- Task brief -
Scan the records below for the line containing "Image resolution: width=1084" and the line containing "Task: Click the video progress bar". Copy both, plus every line between, exactly.

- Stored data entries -
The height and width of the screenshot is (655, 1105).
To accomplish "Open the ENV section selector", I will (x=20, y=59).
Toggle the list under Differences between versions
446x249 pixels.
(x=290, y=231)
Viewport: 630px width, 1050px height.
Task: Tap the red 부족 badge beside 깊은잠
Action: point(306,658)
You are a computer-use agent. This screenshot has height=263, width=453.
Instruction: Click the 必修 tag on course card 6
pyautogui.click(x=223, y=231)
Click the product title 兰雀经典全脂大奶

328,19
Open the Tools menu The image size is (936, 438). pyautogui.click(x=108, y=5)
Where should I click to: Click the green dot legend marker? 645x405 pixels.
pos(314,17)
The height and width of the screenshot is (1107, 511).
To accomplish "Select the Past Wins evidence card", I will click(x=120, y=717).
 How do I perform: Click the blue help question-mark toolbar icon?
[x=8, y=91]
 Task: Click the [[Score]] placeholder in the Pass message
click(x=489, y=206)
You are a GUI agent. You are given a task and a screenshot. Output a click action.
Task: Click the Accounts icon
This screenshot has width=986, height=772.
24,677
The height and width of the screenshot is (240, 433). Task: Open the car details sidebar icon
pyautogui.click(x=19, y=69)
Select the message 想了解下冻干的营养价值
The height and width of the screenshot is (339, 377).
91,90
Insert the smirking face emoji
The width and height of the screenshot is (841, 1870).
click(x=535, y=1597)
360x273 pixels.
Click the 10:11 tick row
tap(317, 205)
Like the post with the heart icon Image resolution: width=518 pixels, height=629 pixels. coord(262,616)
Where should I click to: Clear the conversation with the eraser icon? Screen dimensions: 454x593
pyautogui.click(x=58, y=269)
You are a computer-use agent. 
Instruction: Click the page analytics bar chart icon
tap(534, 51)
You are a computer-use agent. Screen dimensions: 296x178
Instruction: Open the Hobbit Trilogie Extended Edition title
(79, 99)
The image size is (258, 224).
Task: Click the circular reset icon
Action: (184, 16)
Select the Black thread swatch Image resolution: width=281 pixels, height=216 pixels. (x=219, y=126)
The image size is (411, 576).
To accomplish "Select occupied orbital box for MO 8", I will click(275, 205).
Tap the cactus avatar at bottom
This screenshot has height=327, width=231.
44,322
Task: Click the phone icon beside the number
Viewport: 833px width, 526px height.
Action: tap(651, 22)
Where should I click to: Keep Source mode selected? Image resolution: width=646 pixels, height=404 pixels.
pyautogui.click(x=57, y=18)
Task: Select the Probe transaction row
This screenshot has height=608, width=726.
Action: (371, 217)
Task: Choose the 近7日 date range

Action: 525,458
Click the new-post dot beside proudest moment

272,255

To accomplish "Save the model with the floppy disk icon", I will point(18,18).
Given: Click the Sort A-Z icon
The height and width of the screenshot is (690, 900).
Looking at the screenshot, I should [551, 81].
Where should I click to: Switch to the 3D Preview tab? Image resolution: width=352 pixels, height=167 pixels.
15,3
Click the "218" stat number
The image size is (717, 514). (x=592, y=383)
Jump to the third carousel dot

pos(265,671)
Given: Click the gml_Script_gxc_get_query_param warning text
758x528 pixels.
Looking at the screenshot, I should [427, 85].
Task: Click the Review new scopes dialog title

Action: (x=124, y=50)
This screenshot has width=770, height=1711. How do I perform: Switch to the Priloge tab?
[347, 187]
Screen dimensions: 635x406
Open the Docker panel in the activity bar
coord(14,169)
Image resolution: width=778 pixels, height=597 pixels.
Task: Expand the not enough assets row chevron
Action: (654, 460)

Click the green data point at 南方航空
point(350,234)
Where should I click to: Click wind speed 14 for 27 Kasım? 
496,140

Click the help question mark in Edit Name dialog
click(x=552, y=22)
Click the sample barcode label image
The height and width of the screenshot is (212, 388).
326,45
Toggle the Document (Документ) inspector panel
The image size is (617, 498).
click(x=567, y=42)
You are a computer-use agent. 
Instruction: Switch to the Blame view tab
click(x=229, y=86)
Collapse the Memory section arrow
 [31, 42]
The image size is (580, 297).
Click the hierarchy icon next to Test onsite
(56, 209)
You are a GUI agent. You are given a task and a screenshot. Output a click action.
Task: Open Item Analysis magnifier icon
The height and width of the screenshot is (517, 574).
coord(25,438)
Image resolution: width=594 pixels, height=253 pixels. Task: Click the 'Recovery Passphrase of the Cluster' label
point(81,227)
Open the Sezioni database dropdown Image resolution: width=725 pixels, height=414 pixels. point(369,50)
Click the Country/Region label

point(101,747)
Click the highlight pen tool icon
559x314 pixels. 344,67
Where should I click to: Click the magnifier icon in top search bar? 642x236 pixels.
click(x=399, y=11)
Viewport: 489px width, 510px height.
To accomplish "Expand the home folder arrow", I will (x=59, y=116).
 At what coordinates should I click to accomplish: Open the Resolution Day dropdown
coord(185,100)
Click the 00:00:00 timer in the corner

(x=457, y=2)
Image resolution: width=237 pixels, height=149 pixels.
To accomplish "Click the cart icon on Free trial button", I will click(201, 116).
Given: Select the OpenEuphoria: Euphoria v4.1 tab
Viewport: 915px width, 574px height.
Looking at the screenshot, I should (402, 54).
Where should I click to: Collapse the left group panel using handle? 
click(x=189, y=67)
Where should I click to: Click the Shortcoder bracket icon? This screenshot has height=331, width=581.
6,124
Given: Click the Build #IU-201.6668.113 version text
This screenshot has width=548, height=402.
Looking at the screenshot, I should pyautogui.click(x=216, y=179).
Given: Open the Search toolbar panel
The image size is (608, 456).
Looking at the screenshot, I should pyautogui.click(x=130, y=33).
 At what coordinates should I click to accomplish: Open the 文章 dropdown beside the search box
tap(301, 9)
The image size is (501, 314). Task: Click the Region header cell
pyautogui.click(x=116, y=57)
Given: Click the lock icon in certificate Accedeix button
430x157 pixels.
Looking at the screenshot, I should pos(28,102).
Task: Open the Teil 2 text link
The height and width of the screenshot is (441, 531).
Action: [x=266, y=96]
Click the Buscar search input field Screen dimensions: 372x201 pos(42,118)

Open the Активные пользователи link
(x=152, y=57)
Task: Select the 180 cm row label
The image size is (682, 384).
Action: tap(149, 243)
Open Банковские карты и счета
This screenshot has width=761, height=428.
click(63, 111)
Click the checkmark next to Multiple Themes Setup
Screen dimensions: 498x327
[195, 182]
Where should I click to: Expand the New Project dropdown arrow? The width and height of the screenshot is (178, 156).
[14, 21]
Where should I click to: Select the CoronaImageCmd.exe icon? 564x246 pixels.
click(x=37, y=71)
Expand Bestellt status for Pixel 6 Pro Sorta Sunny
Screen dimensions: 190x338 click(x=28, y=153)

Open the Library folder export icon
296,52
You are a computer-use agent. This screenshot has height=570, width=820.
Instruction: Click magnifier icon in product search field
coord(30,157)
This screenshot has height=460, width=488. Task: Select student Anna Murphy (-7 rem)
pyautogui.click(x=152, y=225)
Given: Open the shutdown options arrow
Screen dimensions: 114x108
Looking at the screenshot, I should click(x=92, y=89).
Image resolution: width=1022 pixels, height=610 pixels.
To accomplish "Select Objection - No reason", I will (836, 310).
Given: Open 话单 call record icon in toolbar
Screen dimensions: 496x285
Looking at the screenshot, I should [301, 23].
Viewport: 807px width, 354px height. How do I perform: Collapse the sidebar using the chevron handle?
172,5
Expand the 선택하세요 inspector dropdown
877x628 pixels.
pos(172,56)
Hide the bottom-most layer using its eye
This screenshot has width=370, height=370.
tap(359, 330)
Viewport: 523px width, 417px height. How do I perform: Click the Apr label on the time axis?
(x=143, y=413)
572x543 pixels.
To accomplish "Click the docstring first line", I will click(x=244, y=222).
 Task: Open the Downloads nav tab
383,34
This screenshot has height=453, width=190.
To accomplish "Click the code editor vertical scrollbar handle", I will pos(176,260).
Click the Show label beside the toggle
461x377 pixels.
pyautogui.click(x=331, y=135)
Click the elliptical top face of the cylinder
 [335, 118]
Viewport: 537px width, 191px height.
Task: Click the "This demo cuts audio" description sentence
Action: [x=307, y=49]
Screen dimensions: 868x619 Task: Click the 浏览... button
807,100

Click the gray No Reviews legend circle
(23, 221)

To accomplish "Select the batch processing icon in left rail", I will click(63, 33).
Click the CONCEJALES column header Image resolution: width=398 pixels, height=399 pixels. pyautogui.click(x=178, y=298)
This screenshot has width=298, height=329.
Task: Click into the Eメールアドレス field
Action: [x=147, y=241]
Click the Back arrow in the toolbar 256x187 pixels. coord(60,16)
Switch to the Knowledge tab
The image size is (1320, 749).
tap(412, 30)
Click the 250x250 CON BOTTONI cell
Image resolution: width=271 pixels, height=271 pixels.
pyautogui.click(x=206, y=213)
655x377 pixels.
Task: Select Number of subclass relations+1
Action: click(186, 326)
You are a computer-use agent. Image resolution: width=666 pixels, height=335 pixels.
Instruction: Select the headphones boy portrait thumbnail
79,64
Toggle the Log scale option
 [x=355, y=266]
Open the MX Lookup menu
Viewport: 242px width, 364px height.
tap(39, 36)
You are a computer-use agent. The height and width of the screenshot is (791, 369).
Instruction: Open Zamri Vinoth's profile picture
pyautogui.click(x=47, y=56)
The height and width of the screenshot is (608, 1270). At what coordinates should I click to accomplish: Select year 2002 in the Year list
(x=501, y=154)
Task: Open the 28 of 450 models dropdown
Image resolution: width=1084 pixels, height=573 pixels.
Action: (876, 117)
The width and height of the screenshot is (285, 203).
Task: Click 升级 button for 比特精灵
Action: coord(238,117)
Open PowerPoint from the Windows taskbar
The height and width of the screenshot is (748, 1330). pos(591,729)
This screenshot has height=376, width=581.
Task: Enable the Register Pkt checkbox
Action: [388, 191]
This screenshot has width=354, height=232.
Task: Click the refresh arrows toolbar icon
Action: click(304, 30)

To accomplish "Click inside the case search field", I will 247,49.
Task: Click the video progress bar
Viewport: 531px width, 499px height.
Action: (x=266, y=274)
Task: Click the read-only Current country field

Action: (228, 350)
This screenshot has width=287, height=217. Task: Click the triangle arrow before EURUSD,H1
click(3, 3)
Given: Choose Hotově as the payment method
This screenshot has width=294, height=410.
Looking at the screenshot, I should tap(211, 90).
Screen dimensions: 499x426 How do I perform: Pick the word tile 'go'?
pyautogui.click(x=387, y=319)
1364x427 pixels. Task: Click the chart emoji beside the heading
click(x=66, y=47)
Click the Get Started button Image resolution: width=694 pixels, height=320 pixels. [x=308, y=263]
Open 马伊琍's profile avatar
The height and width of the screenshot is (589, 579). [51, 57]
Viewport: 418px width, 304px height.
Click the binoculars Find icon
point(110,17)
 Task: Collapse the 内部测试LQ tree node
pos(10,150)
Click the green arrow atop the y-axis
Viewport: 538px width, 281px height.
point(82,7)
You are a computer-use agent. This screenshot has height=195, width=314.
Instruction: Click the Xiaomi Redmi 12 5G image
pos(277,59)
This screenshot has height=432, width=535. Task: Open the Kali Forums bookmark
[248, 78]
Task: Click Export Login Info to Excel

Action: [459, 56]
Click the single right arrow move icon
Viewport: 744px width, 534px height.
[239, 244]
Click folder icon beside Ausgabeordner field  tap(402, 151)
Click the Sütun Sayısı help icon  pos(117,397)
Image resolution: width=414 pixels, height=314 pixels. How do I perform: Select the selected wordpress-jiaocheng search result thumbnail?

- Solution to this task -
Image resolution: width=1084 pixels, height=573 pixels.
Action: (876, 117)
The width and height of the screenshot is (285, 203).
Task: Click 升级 button for 比特精灵
Action: coord(238,117)
Open PowerPoint from the Windows taskbar
The height and width of the screenshot is (748, 1330). pos(591,729)
This screenshot has height=376, width=581.
Task: Enable the Register Pkt checkbox
Action: [388, 191]
This screenshot has width=354, height=232.
Task: Click the refresh arrows toolbar icon
Action: click(304, 30)

To accomplish "Click inside the case search field", I will 247,49.
Task: Click the video progress bar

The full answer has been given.